Russlands Außenminister Sergej Lawrow hat den Vormarsch islamistischer Extremisten im Irak als einen Beleg für das Scheitern der US-geführten Invasion vor elf Jahren bezeichnet. "Die Ereignisse im Irak verdeutlichen den vollkommenen Misserfolg des Abenteuers, an dem sich die USA und Großbritannien beteiligt haben", sagte Lawrow der Nachrichtenagentur Iter-Tass.
US-Regierung für Hilfe offen
Ein US-Regierungsvertreter sagte, Washington prüfe verschiedene Optionen zur Unterstützung der irakischen Regierung - etwa Drohnenangriffe. Außenamtssprecherin Jen Psaki kündigte "angemessene Unterstützung" an. Der Einsatz bewaffneter Drohnen wäre ein bedeutender Kurswechsel Washingtons. Im Jahr 2011 waren die letzten US-Truppen aus dem Irak abgezogen worden.

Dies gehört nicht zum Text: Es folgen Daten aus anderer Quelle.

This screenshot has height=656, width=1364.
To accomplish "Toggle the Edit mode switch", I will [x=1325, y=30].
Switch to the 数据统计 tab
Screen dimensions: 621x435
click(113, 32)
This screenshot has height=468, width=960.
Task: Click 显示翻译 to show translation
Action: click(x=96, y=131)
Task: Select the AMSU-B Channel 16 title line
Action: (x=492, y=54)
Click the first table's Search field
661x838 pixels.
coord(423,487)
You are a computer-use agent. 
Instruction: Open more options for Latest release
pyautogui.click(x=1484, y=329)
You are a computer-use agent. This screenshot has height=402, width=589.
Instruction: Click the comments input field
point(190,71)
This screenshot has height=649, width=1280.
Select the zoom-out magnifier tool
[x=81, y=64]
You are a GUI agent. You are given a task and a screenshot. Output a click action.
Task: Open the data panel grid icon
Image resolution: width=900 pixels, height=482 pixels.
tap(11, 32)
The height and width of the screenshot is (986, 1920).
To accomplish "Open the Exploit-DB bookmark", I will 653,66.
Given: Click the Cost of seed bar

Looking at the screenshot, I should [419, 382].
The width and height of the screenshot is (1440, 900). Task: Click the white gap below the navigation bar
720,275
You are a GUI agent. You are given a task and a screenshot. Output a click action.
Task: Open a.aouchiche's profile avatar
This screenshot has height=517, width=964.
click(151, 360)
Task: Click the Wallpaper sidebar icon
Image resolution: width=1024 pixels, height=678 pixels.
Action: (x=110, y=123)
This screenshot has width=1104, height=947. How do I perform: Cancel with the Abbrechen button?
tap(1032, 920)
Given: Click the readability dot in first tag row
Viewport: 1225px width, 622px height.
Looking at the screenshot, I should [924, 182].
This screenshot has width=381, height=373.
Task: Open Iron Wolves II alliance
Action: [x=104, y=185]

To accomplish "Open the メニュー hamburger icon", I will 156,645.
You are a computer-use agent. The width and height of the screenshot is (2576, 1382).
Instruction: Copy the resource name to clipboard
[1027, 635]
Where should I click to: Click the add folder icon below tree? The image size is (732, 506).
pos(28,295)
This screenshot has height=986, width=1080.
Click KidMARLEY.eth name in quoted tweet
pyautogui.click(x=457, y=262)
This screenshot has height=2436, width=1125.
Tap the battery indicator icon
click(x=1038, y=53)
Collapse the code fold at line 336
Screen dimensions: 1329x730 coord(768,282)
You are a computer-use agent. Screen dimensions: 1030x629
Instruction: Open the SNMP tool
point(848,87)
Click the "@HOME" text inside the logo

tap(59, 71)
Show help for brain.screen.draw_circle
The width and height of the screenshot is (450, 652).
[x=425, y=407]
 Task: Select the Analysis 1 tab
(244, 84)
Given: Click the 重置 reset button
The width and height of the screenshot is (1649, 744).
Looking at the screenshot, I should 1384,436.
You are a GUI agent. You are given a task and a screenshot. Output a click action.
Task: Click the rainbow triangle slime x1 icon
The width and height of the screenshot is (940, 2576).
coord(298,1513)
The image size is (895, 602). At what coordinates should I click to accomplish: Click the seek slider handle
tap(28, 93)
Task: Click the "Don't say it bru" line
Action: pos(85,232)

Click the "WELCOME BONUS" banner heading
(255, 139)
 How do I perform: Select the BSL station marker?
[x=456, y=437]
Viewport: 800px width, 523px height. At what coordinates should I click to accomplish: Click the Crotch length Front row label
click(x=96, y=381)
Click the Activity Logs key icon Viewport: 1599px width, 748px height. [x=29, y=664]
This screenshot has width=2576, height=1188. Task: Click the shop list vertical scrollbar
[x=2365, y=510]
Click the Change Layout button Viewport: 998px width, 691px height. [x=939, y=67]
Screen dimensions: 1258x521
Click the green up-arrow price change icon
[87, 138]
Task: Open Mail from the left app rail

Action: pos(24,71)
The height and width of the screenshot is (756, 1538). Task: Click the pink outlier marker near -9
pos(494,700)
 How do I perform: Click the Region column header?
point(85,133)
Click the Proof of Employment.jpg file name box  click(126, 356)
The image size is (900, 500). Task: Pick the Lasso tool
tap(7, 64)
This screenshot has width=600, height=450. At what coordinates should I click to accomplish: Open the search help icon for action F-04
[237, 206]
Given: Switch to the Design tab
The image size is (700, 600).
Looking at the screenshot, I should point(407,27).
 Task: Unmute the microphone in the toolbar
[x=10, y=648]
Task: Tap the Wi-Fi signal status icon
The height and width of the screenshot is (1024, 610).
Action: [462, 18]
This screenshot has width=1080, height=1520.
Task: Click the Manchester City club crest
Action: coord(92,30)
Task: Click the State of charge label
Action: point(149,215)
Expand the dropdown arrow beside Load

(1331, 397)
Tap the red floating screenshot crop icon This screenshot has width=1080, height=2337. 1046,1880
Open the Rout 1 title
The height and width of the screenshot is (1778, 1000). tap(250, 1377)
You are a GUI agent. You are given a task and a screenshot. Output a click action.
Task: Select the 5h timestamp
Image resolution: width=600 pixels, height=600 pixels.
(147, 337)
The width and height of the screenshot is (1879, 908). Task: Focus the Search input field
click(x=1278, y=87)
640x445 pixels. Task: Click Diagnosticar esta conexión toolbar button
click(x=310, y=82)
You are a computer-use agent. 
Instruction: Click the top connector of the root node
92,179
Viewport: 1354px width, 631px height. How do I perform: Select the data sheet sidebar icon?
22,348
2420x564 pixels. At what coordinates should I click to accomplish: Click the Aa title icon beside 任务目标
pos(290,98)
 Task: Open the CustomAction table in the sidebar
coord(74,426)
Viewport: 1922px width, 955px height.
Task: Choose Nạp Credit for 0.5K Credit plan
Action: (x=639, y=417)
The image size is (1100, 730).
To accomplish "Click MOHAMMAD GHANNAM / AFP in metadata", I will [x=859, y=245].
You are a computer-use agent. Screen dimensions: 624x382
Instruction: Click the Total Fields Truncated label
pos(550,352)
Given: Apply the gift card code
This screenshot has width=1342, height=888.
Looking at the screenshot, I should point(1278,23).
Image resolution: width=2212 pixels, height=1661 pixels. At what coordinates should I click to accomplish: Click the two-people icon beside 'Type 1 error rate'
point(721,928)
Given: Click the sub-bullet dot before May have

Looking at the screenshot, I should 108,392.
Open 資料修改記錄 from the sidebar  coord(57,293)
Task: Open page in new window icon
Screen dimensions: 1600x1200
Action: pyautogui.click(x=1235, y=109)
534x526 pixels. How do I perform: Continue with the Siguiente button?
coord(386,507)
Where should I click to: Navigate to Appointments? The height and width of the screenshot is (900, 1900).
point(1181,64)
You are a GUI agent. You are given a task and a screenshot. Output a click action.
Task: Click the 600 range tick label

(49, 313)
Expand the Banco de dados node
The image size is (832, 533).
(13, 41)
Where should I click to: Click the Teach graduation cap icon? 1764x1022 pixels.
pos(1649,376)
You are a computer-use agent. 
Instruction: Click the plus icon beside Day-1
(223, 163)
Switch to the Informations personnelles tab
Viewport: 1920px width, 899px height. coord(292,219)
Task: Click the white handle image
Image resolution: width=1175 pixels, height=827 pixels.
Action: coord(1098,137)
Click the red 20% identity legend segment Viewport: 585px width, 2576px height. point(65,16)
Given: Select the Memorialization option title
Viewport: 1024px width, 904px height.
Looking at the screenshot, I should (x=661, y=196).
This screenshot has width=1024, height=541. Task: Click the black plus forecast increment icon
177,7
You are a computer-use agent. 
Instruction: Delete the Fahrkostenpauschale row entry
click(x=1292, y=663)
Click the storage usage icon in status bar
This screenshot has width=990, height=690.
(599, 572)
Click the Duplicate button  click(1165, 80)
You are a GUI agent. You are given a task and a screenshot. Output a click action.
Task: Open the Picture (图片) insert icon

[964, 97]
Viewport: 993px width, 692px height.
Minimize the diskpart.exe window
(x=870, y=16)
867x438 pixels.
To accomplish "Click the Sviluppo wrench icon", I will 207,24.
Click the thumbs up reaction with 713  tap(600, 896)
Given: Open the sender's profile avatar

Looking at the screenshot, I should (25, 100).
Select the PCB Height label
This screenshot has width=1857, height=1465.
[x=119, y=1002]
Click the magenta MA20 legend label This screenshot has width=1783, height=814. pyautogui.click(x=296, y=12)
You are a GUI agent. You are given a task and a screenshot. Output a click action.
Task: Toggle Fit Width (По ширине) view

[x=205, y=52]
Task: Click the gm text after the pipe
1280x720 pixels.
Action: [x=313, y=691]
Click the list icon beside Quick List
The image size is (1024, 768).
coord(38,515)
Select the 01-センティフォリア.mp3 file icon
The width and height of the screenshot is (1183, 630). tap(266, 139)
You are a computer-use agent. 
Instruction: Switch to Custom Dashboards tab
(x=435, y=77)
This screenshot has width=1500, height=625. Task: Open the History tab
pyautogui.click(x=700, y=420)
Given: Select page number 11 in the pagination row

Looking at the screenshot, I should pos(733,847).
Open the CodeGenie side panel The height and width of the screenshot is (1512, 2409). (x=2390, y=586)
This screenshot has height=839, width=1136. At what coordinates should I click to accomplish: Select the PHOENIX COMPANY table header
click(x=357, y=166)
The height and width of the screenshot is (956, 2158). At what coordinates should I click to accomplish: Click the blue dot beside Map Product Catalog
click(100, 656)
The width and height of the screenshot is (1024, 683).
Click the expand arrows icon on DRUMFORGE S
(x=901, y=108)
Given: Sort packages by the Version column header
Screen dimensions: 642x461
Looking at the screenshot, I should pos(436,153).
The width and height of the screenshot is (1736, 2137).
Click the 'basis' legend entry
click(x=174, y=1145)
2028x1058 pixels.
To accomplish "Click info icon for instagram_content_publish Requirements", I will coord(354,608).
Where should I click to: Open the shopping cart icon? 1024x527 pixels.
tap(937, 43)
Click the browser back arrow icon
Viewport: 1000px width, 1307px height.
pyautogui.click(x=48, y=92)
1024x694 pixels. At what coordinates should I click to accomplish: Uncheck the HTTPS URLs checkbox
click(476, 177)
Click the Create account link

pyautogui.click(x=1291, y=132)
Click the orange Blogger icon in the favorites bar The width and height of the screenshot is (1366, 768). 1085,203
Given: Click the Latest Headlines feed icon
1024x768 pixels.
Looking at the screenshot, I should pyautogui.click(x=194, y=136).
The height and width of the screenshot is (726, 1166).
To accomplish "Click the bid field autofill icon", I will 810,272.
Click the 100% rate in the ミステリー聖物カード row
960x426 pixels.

Bundesaußenminister Frank-Walter Steinmeier sagte der "Bild"-Zeitung, die Lage sei "alarmierend", weil die Kämpfe "die durch den Syrienkrieg aus der Balance geratene Region noch weiter in Gewalt und Chaos zu stürzen drohen". Trotz der Nähe des Konflikts zur Türkei rechne er aber nicht mit einem Eintreten des Nato-Bündnisfalls.
In New York zeigte sich UN-Generalsekretär Ban Ki Moon alarmiert, dass elf Jahre nach dem Sturz von Saddam Hussein die Extremisten «"den Weg zur Demokratie zunichte machen" könnten. Der UN-Sicherheitsrat traf sich zu einer Dringlichkeitssitzung.